A major enabler in this ecosystem is Keitaro TDS, a traffic filtering and redirection service. While it has legitimate uses, it has long been linked to malicious activities, from malware delivery to Russian influence operations. Keitaro dynamically filters users based on specific criteria and redirects high-value targets to SocGholish-controlled domains. Notably, Keitaro is believed to be connected to TA2726, a group that compromises websites and injects redirection links to serve paying clients.
“The intermediate C2 [command-and-control] framework dynamically generates payloads that victims download at runtime,” Silent Push noted. If a visitor doesn’t meet the attacker’s criteria, the framework halts the payload delivery.
Recent overlaps in malware delivery suggest that former operators of Dridex and Raspberry Robin may now be involved with SocGholish, sharing infrastructure and tactics.
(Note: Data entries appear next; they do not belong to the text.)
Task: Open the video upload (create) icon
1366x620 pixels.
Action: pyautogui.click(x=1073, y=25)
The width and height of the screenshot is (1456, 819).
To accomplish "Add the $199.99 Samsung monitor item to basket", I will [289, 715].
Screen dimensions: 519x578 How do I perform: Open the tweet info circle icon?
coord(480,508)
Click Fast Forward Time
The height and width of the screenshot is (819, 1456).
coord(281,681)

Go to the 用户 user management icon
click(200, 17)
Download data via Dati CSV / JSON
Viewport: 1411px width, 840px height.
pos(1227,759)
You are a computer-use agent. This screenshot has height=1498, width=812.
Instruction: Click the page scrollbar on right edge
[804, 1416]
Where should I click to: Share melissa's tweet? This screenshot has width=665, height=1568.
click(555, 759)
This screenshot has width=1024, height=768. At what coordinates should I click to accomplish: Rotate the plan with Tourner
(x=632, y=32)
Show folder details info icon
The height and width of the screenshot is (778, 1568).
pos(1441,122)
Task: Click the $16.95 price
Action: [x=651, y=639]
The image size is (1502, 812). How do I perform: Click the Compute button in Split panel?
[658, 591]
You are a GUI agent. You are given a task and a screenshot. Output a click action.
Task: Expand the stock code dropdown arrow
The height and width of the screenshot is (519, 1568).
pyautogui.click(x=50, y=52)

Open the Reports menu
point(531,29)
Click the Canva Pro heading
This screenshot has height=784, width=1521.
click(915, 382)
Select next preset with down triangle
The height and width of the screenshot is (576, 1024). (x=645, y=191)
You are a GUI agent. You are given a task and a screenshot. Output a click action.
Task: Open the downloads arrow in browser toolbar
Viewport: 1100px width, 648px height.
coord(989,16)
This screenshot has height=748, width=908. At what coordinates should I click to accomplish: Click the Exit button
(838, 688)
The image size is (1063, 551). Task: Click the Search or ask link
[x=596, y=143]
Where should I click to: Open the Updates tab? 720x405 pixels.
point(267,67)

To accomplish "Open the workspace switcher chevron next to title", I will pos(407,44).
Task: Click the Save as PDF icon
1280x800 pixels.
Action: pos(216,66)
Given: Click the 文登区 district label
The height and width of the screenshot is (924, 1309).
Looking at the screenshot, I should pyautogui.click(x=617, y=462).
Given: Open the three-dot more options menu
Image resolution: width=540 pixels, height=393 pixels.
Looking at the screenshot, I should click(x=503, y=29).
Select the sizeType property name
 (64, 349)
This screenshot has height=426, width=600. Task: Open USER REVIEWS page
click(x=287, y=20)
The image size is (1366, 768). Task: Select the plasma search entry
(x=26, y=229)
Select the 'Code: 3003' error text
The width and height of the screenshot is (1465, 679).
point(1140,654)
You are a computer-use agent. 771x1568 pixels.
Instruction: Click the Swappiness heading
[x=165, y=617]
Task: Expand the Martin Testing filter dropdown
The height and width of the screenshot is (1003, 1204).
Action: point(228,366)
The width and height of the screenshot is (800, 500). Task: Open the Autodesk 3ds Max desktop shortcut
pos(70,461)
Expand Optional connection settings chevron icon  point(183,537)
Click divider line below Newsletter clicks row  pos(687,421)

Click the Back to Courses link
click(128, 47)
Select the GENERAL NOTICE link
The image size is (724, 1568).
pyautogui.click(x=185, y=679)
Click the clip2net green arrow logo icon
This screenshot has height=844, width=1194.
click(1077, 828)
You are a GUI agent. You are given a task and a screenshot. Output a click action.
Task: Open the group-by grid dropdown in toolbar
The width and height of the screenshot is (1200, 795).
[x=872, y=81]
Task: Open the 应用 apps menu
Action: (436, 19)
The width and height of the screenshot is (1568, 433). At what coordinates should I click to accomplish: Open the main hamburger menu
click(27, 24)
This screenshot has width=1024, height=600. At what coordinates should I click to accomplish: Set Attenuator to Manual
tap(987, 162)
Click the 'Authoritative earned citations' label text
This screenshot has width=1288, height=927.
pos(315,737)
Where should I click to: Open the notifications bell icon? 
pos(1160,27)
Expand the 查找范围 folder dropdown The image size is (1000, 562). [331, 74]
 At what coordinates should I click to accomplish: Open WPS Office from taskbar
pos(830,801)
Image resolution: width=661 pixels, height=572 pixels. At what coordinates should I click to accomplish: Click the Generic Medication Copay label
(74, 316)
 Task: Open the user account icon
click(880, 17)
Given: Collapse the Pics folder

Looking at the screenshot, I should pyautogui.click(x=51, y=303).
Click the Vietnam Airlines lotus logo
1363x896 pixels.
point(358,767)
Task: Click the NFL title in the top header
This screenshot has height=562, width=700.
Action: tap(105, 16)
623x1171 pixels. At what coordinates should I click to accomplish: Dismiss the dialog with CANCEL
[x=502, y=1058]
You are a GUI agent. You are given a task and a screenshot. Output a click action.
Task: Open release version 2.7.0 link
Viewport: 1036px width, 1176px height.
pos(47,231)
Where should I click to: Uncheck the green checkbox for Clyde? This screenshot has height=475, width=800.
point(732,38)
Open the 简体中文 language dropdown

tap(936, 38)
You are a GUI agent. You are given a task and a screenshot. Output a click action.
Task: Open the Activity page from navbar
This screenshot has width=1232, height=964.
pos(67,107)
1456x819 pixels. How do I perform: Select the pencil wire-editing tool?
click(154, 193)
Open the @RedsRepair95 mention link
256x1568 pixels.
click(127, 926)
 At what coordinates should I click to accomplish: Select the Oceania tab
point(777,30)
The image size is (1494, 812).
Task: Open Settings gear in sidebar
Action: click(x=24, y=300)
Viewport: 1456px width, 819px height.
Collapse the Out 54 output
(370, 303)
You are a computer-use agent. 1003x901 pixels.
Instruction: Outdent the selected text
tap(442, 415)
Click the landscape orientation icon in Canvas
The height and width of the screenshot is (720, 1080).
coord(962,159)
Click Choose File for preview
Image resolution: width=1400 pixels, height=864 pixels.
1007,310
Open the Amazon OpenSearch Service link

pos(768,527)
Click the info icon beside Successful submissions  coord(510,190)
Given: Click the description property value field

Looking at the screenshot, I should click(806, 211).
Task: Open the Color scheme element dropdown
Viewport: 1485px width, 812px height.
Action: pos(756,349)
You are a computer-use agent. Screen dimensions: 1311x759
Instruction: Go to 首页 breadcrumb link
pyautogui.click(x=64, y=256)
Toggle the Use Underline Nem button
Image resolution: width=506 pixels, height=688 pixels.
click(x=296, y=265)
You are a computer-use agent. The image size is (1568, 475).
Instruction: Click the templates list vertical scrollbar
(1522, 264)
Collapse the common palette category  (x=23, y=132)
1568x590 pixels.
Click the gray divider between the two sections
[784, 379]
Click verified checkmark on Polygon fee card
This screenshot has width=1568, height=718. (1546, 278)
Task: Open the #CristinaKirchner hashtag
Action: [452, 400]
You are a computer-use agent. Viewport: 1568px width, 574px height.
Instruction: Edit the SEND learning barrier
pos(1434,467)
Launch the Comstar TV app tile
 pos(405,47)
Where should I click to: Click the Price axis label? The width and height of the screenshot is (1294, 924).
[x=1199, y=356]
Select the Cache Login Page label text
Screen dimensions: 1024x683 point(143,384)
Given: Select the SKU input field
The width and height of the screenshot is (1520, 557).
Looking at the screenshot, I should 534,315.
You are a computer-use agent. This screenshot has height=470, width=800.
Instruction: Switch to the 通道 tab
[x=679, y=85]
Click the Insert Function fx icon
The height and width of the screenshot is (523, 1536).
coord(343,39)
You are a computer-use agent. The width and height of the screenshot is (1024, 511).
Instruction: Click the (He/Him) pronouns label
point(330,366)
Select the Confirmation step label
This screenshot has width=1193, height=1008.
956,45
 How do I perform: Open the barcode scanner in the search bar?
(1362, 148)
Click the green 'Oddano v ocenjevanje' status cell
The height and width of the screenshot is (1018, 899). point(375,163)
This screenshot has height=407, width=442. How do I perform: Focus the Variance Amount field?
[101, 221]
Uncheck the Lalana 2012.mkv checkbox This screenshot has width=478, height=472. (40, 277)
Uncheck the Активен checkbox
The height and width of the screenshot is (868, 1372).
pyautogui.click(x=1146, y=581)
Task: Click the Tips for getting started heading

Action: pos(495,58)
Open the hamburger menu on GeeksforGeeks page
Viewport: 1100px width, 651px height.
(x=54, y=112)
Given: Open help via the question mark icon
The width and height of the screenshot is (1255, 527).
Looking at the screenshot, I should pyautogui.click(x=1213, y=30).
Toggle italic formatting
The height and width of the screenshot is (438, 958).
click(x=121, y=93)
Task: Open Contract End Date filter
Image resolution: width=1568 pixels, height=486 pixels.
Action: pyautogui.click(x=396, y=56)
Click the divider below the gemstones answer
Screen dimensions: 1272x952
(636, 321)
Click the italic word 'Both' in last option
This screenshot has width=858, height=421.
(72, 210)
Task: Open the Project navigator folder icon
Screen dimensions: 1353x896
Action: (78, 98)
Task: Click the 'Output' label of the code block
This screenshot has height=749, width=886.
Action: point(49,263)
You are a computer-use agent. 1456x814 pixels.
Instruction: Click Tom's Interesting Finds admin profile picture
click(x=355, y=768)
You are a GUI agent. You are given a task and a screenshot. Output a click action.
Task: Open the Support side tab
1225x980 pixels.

Concurrently, Zscaler has flagged an evolved version of Raspberry Robin with stronger obfuscation, a new Chacha-20 encryption system, and a privilege escalation exploit (CVE-2024-38196).
Meanwhile, campaigns distributing DarkCloud Stealer are on the rise. This malware is now delivered through phishing emails with embedded JavaScript and PowerShell loaders hidden in RAR files. It leverages process hollowing and DLLs embedded in JPEGs hosted on The Internet Archive, evading traditional defenses while harvesting credentials and financial data.
As these operations grow in scale and sophistication, security experts warn that defenders must evolve strategies to counter the increasingly modular, evasive, and AI-assisted threats emerging in today’s cybercrime landscape.